Likening Indonesia’s economy to the ferocious Komodo dragon, Vice President Boediono says the government needs more help in taming the beast.

“It is meant to characterize an economy that is resilient, buoyant and surprisingly agile,” he said in his keynote speech at the Wharton Alumni Forum 2012 on Friday. “But yes, the Komodo also bites.”

It was The Economist newspaper that first used the Komodo moniker in describing Indonesia’s economy, in an article on Feb. 12.

Boediono was the head of the central bank before being picked by President Susilo Bambang Yudhoyono to be his vice president in 2009.

Indonesia’s economy has been growing by an average of more than 5.5 percent over the past five years, due in part to robust domestic consumption.
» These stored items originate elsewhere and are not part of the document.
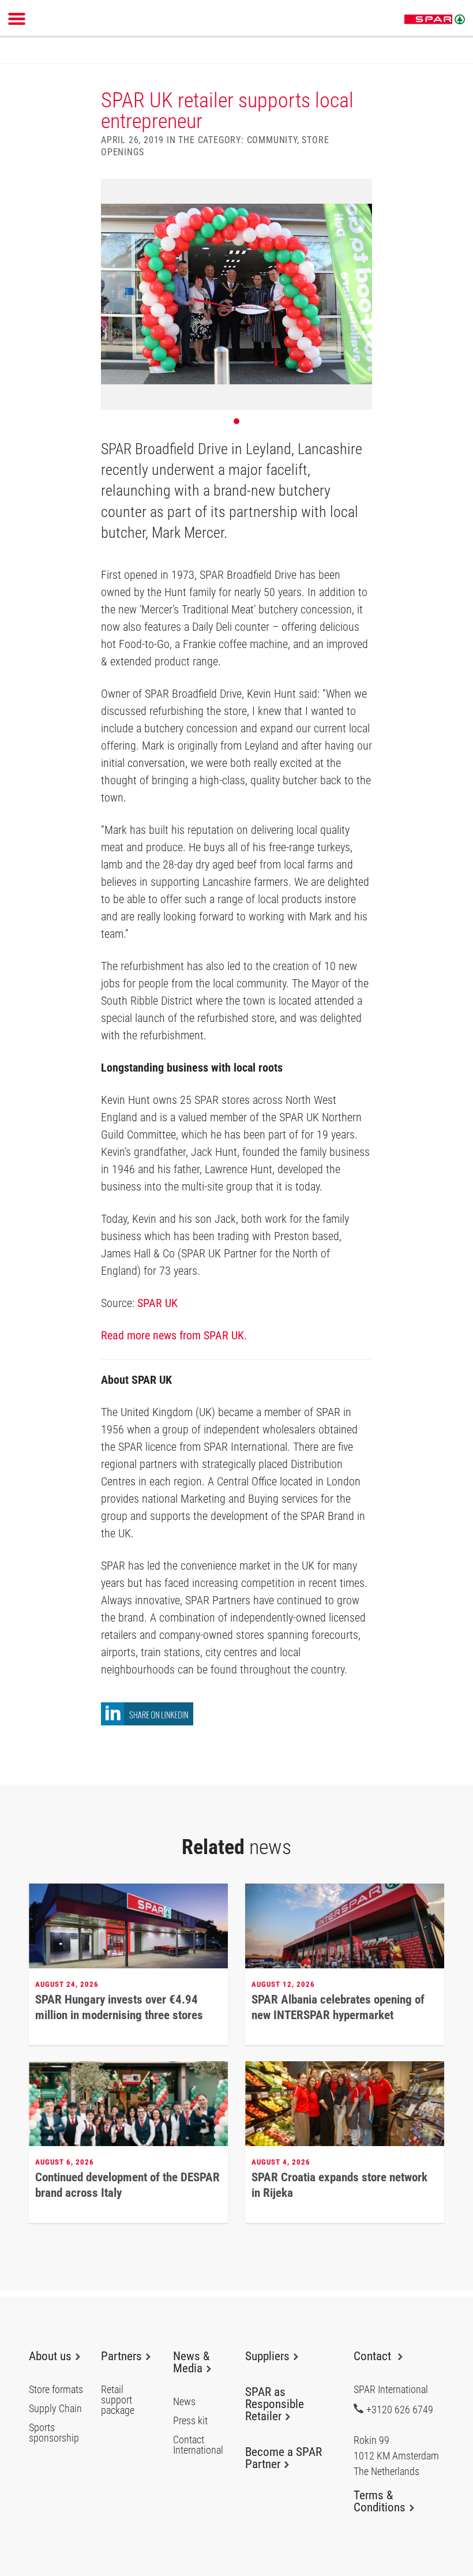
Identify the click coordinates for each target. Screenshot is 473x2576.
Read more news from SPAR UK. (174, 1335)
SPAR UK (157, 1303)
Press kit (190, 2421)
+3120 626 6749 (399, 2409)
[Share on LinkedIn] (147, 1722)
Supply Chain (55, 2408)
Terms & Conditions (380, 2501)
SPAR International (434, 19)
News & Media (191, 2362)
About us (50, 2356)
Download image (359, 192)
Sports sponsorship (54, 2433)
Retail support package (117, 2400)
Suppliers (267, 2356)
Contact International (198, 2445)
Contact (374, 2356)
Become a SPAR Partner (283, 2458)
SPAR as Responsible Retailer (274, 2404)
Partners (121, 2356)
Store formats (56, 2389)
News (184, 2402)
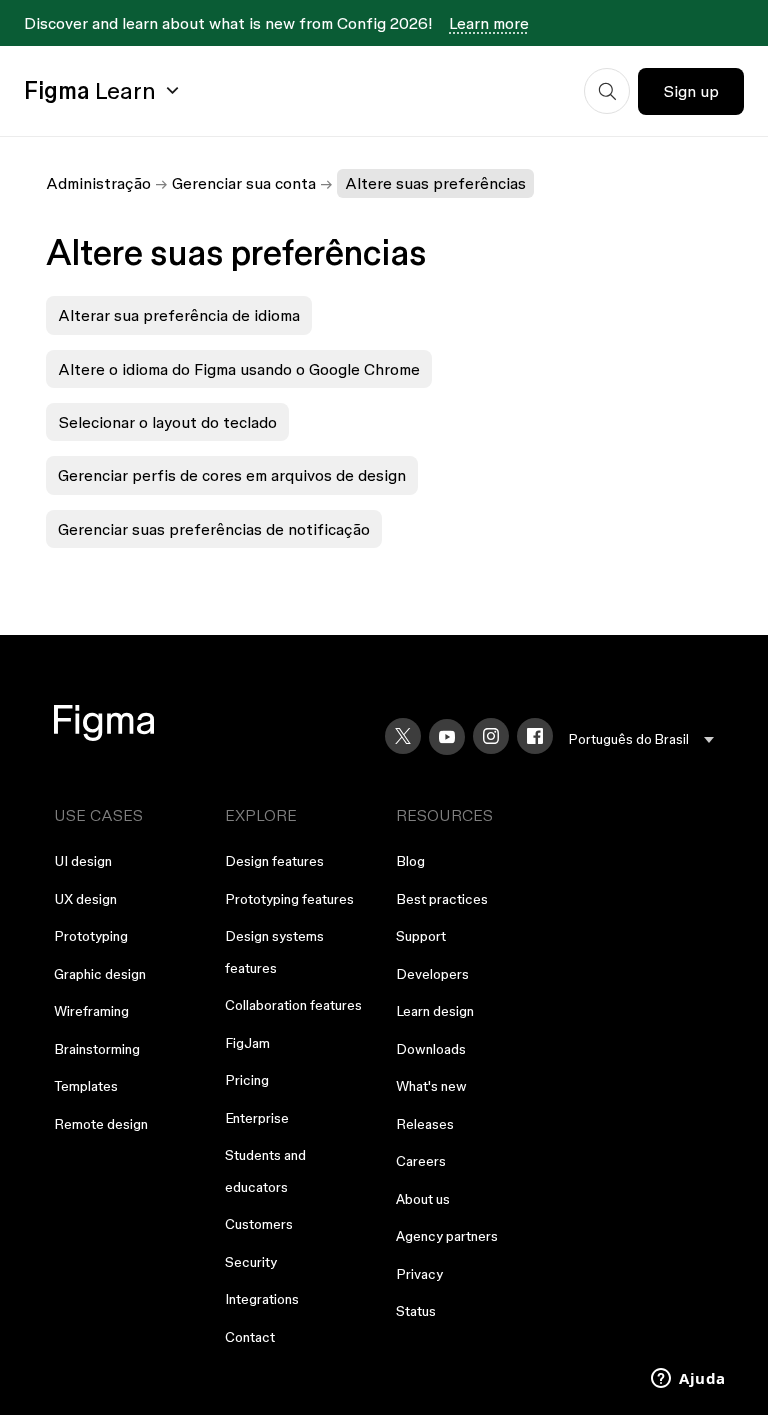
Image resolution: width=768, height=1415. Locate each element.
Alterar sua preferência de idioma (179, 315)
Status (416, 1311)
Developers (432, 974)
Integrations (262, 1299)
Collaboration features (293, 1005)
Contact (250, 1337)
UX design (85, 899)
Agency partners (447, 1236)
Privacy (419, 1274)
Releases (425, 1124)
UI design (83, 861)
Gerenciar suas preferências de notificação (214, 529)
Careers (421, 1161)
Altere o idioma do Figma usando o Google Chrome (239, 369)
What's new (431, 1086)
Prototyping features (289, 899)
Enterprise (257, 1118)
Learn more (489, 23)
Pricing (247, 1080)
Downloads (431, 1049)
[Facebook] (535, 736)
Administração (98, 183)
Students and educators (265, 1171)
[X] (403, 736)
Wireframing (91, 1011)
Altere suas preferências (435, 183)
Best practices (442, 899)
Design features (274, 861)
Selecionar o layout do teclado (167, 422)
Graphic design (100, 974)
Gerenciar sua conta (244, 183)
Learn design (435, 1011)
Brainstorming (97, 1049)
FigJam (247, 1043)
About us (423, 1199)
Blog (410, 861)
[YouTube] (447, 737)
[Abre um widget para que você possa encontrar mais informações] (688, 1380)
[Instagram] (491, 736)
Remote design (101, 1124)
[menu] (641, 739)
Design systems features (274, 952)
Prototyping (91, 936)
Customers (259, 1224)
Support (421, 936)
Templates (86, 1086)
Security (251, 1262)
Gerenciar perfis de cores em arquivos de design (232, 475)
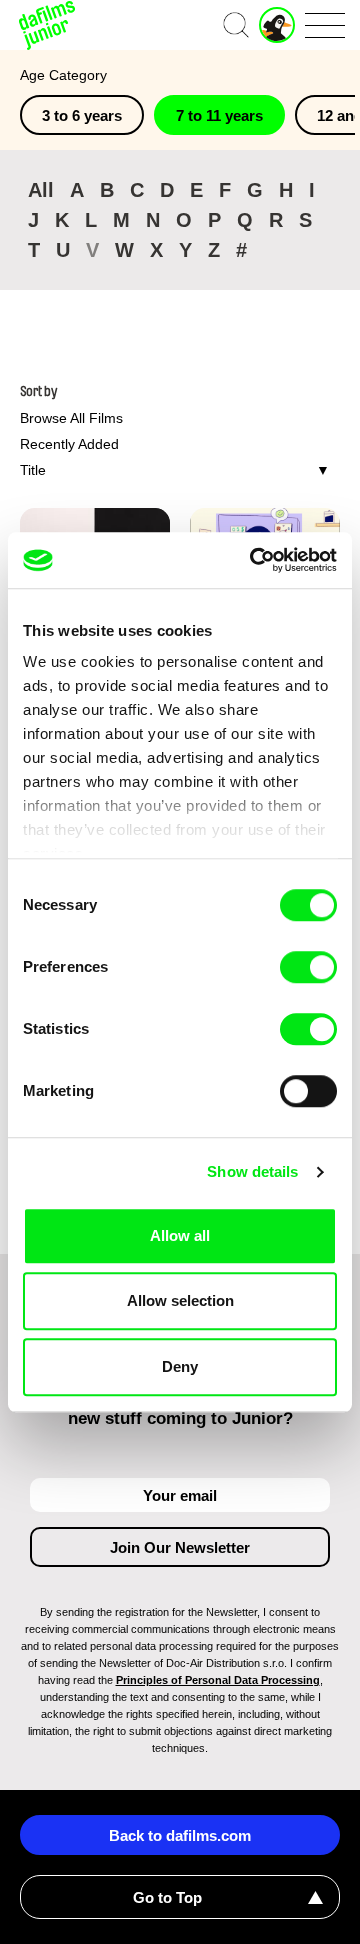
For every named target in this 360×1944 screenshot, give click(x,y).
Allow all (180, 1235)
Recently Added (69, 444)
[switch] (308, 967)
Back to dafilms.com (180, 1835)
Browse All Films (71, 418)
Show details (252, 1171)
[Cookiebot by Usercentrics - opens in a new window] (254, 560)
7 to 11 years (219, 115)
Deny (180, 1366)
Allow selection (180, 1300)
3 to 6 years (82, 115)
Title (33, 470)
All (41, 190)
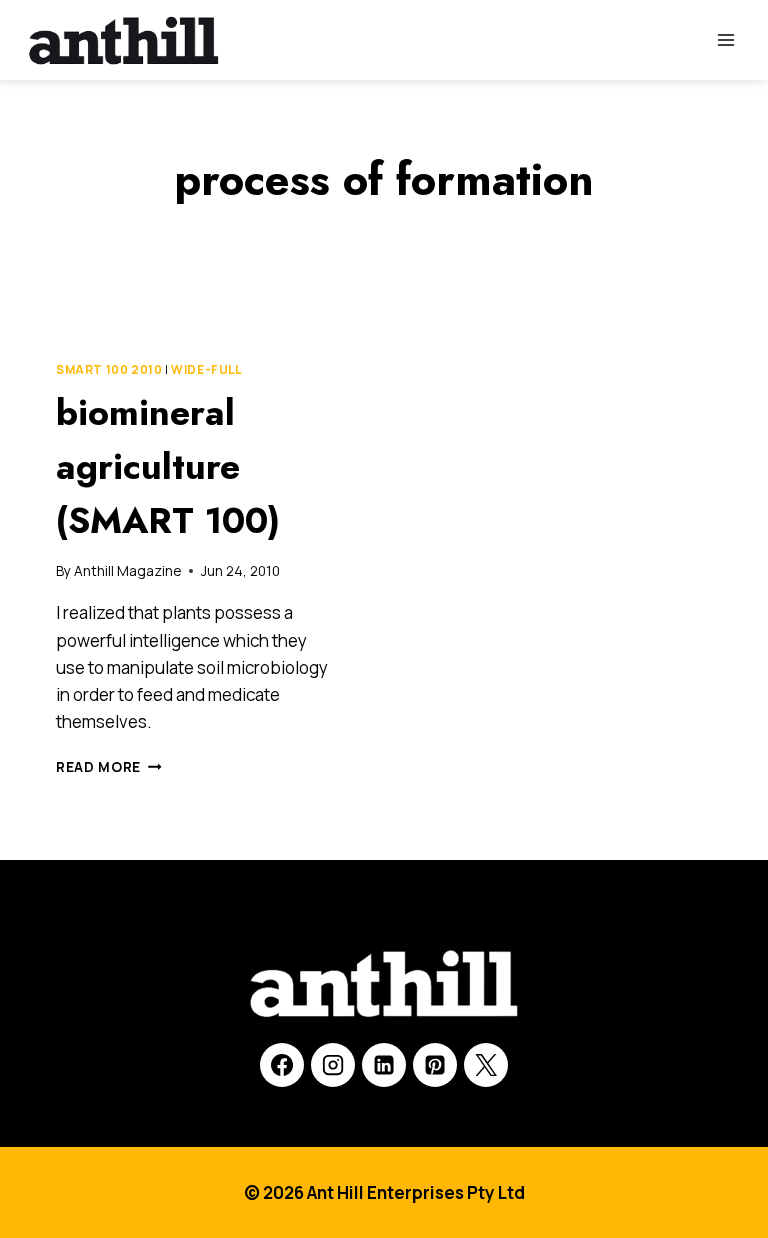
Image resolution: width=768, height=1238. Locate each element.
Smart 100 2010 (109, 369)
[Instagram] (333, 1065)
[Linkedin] (384, 1065)
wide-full (206, 369)
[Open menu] (725, 39)
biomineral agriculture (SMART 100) (168, 466)
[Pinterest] (435, 1065)
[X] (486, 1065)
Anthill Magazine (127, 571)
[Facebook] (282, 1065)
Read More (109, 767)
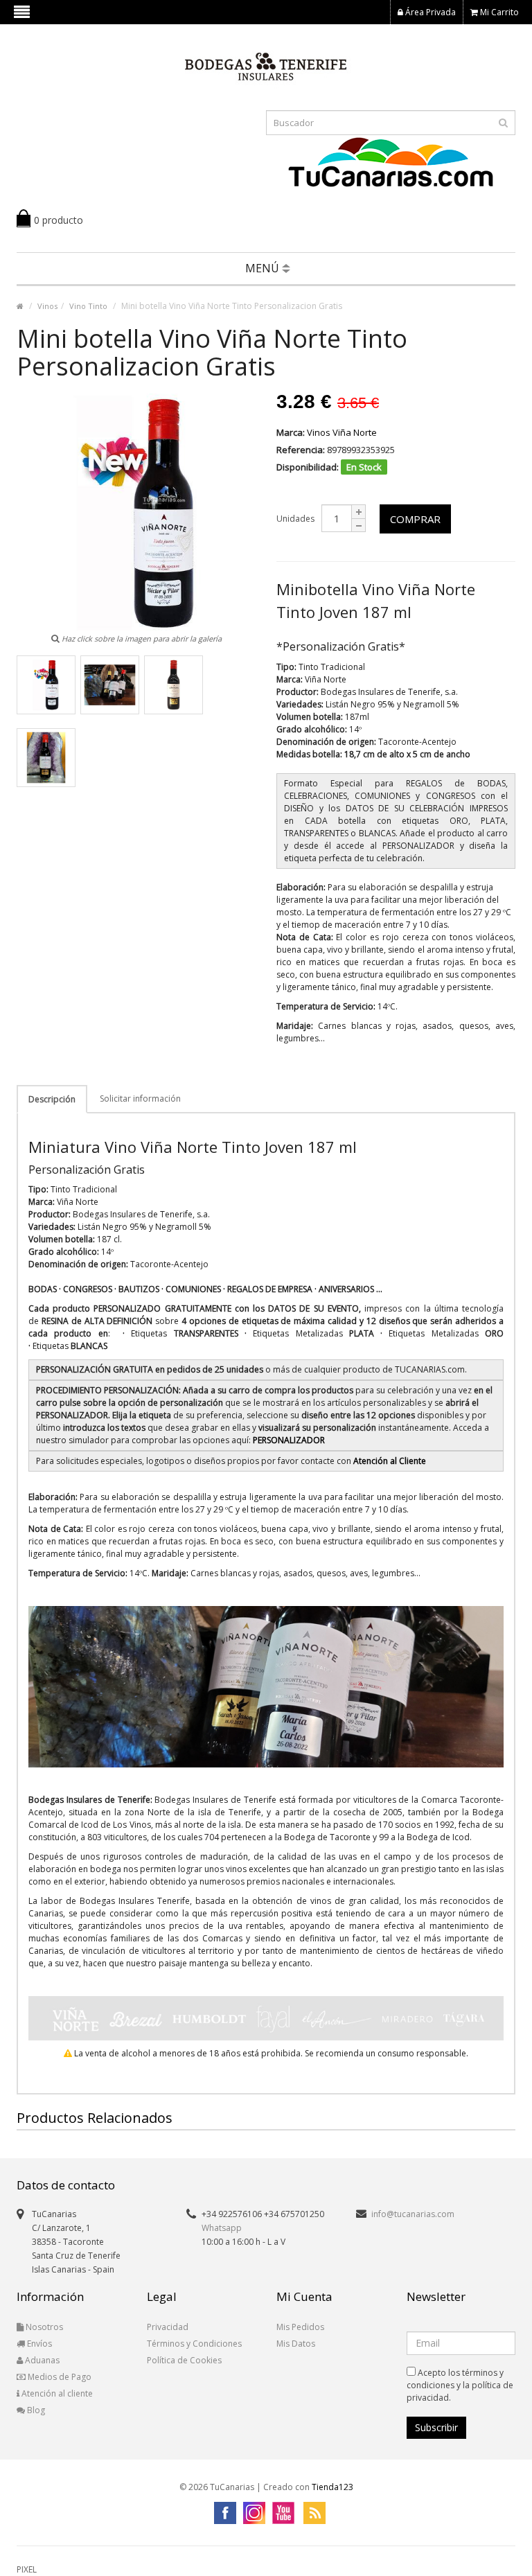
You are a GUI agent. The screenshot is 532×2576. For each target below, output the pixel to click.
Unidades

The economy last year expanded by 6.5 percent — the fastest rate since 1996 — to $813 billion.

Boediono said that Indonesia has learned its lessons and moved on from the 1997-98 Asian financial crisis, the worst crisis to hit the country. At the time, Indonesia’s entire banking system collapsed, forcing the government to spend more than Rp 450 trillion ($48 billion) to bail out lenders.

Boediono said that Indonesia, as a young democracy in the process of massive transition from a centralized, authoritarian regime to a vibrant, decentralized democracy, has tremendous investment potential.

The vice president expects the economy to grow by more than 6 percent this year, supported by an increase in household consumption. Private consumption accounts for around two-thirds of Indonesia’s economic activity.

Despite the cause for optimism, he said, there are many potential obstacles that need to be negotiated, and input from a variety of sources will be necessary. Lingering problems in infrastructure remain the nation’s biggest barrier to achieving a more robust economy, he said.

“In fact, this is the most immediate binding constraint to our growth,” Boediono said.

Indonesia will need 25,000 megawatts of additional power by 2020, and more than 10,000 kilometers of additional roads as part of the country’s efforts to boost infrastructure.

“That extraordinary pool of knowledge and expertise should be shared,” he said, inviting participants from the Wharton School of the University of Pennsylvania to take a more active role and work directly with the Indonesian government.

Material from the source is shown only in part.